For this exercise, retype every record below exactly and keep the pictures out.

====

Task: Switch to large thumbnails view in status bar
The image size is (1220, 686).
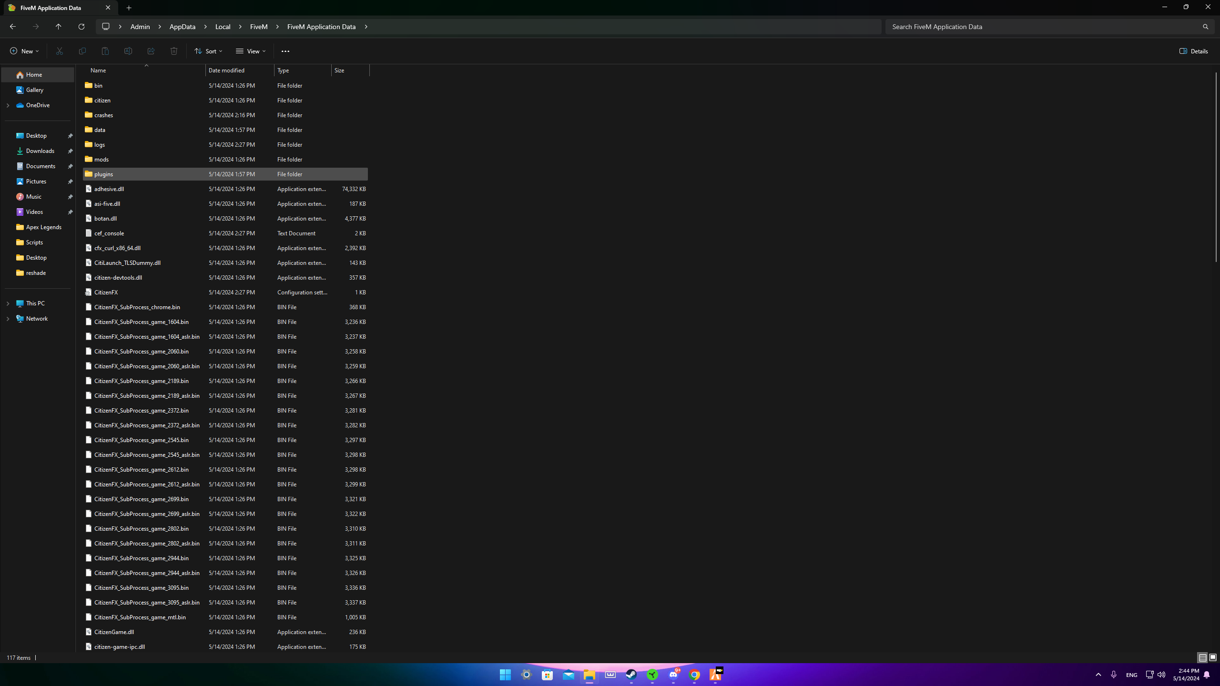Action: pyautogui.click(x=1213, y=657)
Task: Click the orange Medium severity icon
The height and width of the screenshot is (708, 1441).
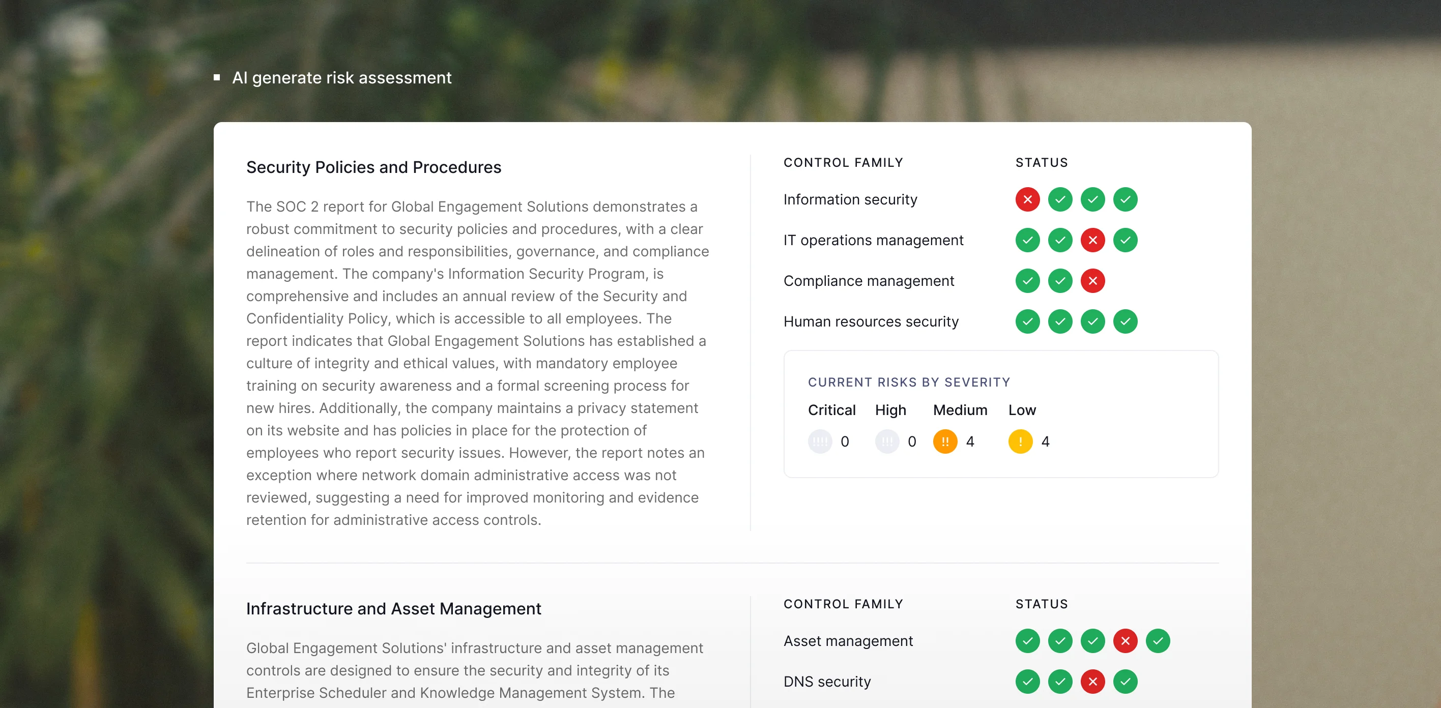Action: click(945, 442)
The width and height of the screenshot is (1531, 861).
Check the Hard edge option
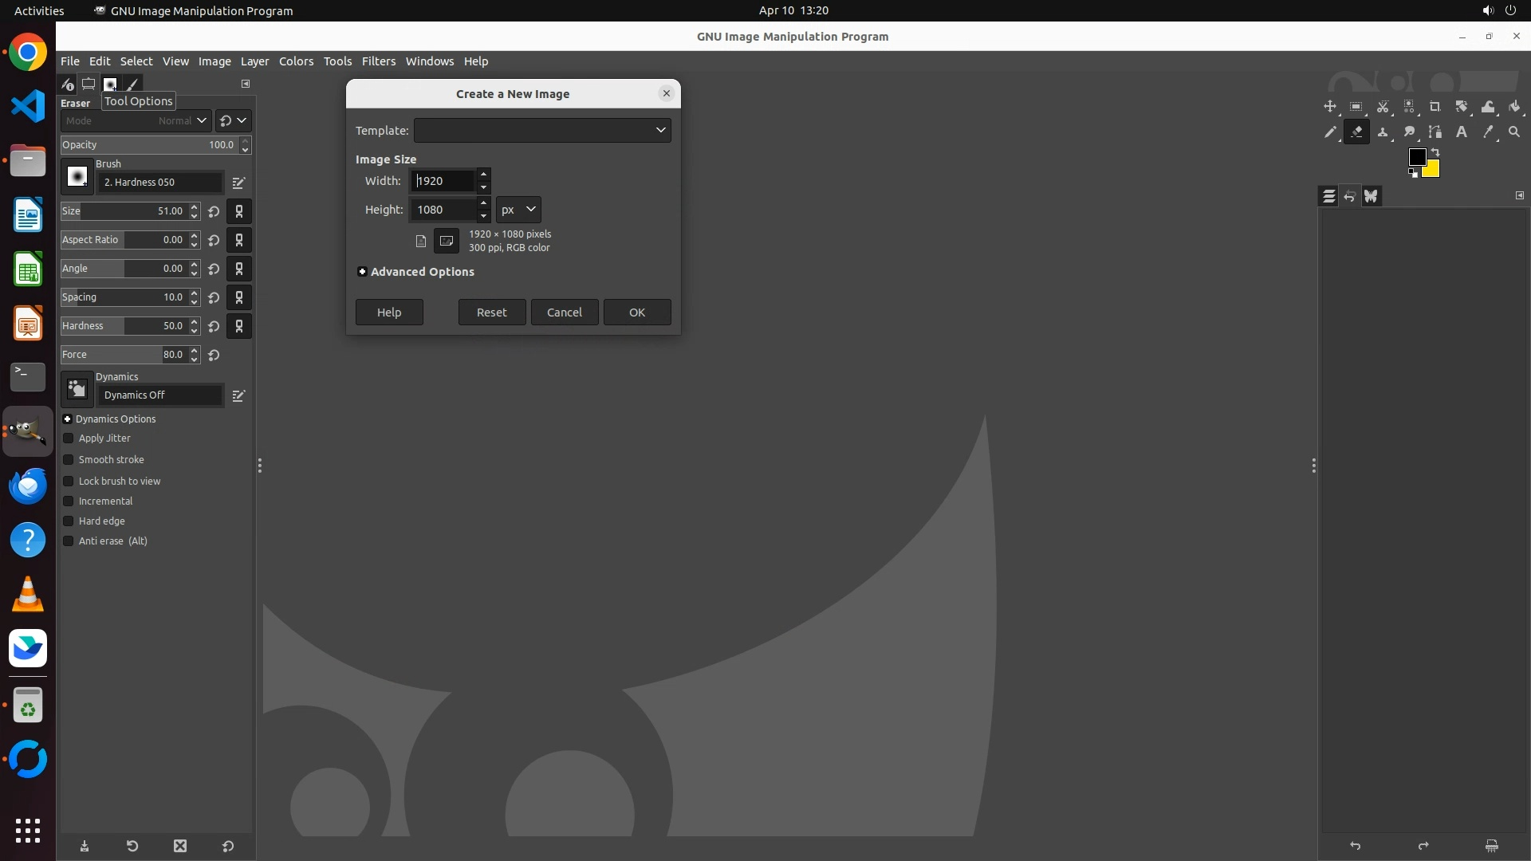pyautogui.click(x=69, y=521)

====

**RESULT OF THIS EXERCISE**:
Task: Switch to large thumbnails view in status bar
The image size is (1220, 686).
Action: pyautogui.click(x=1213, y=657)
Task: Click the orange Medium severity icon
The height and width of the screenshot is (708, 1441).
Action: click(945, 442)
The width and height of the screenshot is (1531, 861).
Check the Hard edge option
pyautogui.click(x=69, y=521)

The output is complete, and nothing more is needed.